In the "Price" cell, df.schema contains columns with different ordering than the Iceberg table schema.

This should be a PyIceberg bug, the ordering of fields in the schema should not matter.

kevinjqliu commented 2 months ago

Oh btw, a workaround before the fix is merged is to reorder the schemas to match manually :) Can sort by field_id, similar to the fix

djouallah commented 2 months ago

Thanks there is another case ? what if a user want to append only a subsets of columns, in Delta table, the system will just add nulls to the missing columns, is this something that iceberg support ?

kevinjqliu commented 2 months ago

Looks like we're able to write (append/overwrite) a subset of schema, here's a PR with a test https://github.com/apache/iceberg-python/pull/704

This feature is a side effect of #523

Fokko commented 1 month ago

Hey @kevinjqliu Thanks for following up here, however, I don't think that https://github.com/apache/iceberg-python/pull/700 is the appropriate fix. Instead, we should re-order the fields based on the table schema. I think we're quite close to that.
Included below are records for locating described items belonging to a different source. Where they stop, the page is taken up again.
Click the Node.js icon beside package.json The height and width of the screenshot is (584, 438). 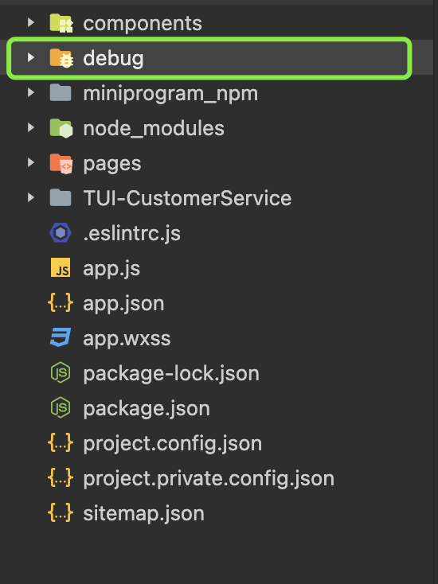coord(61,408)
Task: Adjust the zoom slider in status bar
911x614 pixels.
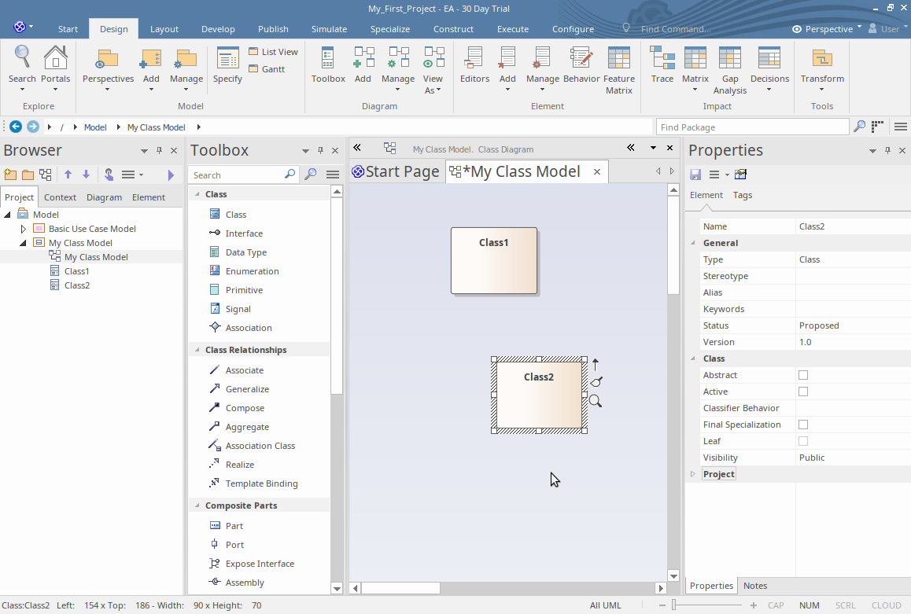Action: point(674,605)
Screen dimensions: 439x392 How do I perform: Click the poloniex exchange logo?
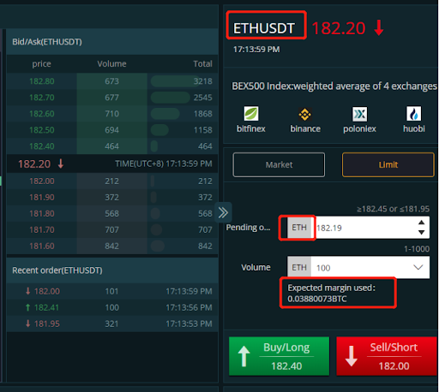coord(359,114)
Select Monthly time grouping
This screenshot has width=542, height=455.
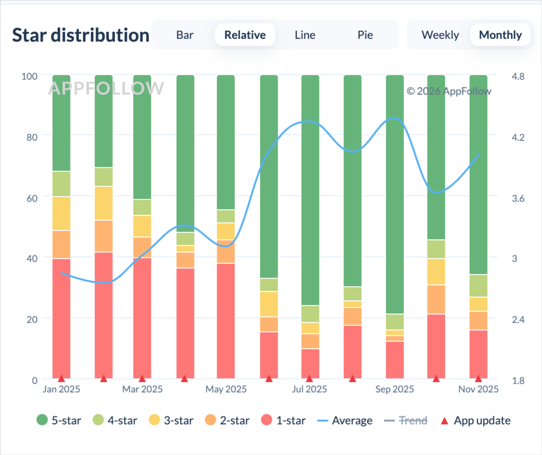click(x=500, y=35)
The to_requested_schema will do this for us: https://github.com/apache/iceberg-python/blob/31c6c23d428a3237589ebada2b4cd64bf37b1aef/pyiceberg/io/pyarrow.py#L1796

I think we should do two things:

WDYT?

kevinjqliu commented 2 weeks ago

@Fokko, coming back to this. I think your first comment is already addressed in #807 (thanks @syun64). Your second comment is implemented in #829. Please take a look!